Conselheiro Especial da ONU para Prevenção do Genocídio, Adama Dieng.
ONU/Amanda Voisard
Conselheiro Especial da ONU para Prevenção do Genocídio, Adama Dieng.

“Genocídio é um processo. Requer recursos, planejamento e tempo.”

Assuntos da ONU

Declaração é do Conselheiro Especial da ONU para Prevenção do Genocídio, Adama Dieng; após visitar refugiados rohingya em Mianmar, ele diz que já é hora da Ásia promover sociedades inclusivas; neste 7 de abril, mundo lembra os 24 anos do genocídio em Ruanda.

O advogado Adama Dieng, do Senegal, foi escolhido em 2012 pelo então secretário-geral da ONU, Ban Ki-moon, para ser o conselheiro especial da organização para Prevenção do Genocídio.

Dieng participou dos trabalhos do Tribunal Penal Internacional para Ruanda como secretário-geral assistente, em 2001, e tem uma larga trajetória em temas de direitos humanos.

700 mil

No posto atual, ele realizou uma visita oficial a Cox’s Bazar, em Bangladesh, para ver de perto as condições de vida de refugiados rohingya que estão escapando da violência em Mianmar, o país vizinho. Até o momento, mais de 700 mil rohingyas chegaram a Bangladesh.

Ao retornar a Nova Iorque, conversou com a ONU News sobre o que viu ao se encontrar com refugiados e autoridades locais.

Adama Dieng realizou uma visita oficial a Cox’s Bazar, em Bangladesh, para ver de perto as condições de vida de refugiados rohingya.
ONU/Claudia Diaz
Adama Dieng realizou uma visita oficial a Cox’s Bazar, em Bangladesh, para ver de perto as condições de vida de refugiados rohingya.

Para o conselheiro especial, os rohingyas estão enfrentando umas das crises humanitárias mais graves do mundo. Muitos têm fugido de Mianmar a pé e enfrentado horas de caminhada até Cox’s Bazar com relatos de horror.

Para Dieng, o mundo precisa estar atento e oferecer proteção.

Adama Dieng afirma que é preciso prestar mais atenção à prevenção. E lembrou que quando a Segunda Guerra Mundial acabou, o mundo dizia “nunca mais”, mas mesmo assim ocorreram os genocídios dos tutsis em Ruanda, o genocídio de muçulmanos em Srebrenica, e por isso é preciso tomar ações urgentes hoje.

Responsabilidades

Adama Dieng lembrou ainda que antes da onda atual de fuga de rohingyas para Mianmar, já havia centenas de milhares deles vivendo em Bangladesh. Atualmente, 1,1 milhão se encontram no país. E para ele, é hora de a comunidade internacional assumir suas responsabilidades.

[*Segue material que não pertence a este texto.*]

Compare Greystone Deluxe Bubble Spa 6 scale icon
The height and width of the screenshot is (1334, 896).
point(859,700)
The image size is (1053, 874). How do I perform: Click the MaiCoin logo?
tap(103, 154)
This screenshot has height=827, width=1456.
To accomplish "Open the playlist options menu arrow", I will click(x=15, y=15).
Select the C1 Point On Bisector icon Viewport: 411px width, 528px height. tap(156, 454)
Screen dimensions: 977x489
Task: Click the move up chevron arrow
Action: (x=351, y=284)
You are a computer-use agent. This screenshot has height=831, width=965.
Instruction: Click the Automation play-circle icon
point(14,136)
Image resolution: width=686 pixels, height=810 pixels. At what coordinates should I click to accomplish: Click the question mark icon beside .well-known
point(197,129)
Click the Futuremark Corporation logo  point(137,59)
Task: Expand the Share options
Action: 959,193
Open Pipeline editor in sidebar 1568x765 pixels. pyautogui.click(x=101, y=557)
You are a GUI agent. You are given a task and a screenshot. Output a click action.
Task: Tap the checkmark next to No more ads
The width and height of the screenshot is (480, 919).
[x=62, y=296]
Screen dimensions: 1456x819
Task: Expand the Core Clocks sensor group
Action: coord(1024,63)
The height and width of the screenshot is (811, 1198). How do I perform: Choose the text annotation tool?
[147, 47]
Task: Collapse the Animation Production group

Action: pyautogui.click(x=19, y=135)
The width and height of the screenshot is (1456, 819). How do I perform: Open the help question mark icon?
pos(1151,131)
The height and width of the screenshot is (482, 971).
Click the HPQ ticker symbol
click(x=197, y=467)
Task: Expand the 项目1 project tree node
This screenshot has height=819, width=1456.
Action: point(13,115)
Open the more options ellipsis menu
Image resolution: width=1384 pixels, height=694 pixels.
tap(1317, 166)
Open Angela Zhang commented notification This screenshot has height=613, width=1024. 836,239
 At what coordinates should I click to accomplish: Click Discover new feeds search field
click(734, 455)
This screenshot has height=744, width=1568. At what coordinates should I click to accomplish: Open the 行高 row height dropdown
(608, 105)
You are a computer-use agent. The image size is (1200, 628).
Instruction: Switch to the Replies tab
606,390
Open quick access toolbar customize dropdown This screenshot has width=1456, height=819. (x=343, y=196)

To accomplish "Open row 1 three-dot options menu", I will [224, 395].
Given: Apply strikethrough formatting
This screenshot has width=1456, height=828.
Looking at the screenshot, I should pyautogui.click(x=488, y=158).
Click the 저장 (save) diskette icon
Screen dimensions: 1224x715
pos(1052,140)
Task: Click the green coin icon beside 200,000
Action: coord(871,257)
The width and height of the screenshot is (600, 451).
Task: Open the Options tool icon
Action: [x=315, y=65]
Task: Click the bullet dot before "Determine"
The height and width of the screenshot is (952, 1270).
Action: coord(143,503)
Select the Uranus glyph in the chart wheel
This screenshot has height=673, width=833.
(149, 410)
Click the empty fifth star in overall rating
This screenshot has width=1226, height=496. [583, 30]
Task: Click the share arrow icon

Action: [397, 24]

Ao ser perguntado pela ONU News, o conselheiro falou de um encontro que teve com uma mulher rohingya que lhe contou sobre o ataque de soldados à aldeia dela com minas e depois colocou os moradores em linha e começou a atirar contra eles.

Para Adama Dieng, o mundo aprendeu muito poucas lições após o genocídio em Ruanda, em 1994. Ele disse que hoje existe um sistema de alertas sobre genocídio e outras atrocidades. Dieng falou da cooperação entre organizações regionais como a União Europeia que acaba de completar um conjunto de diretrizes sobre prevenção do genocídio com a União Africana, que também coopera com o escritório dele.  Dieng citou o caso da Rede Latino-Americana para Prevenção do Genocídio e Atrocidades em Massa.

Mas para ele, no caso da Ásia não existe uma arquitetura forte como em outros continentes.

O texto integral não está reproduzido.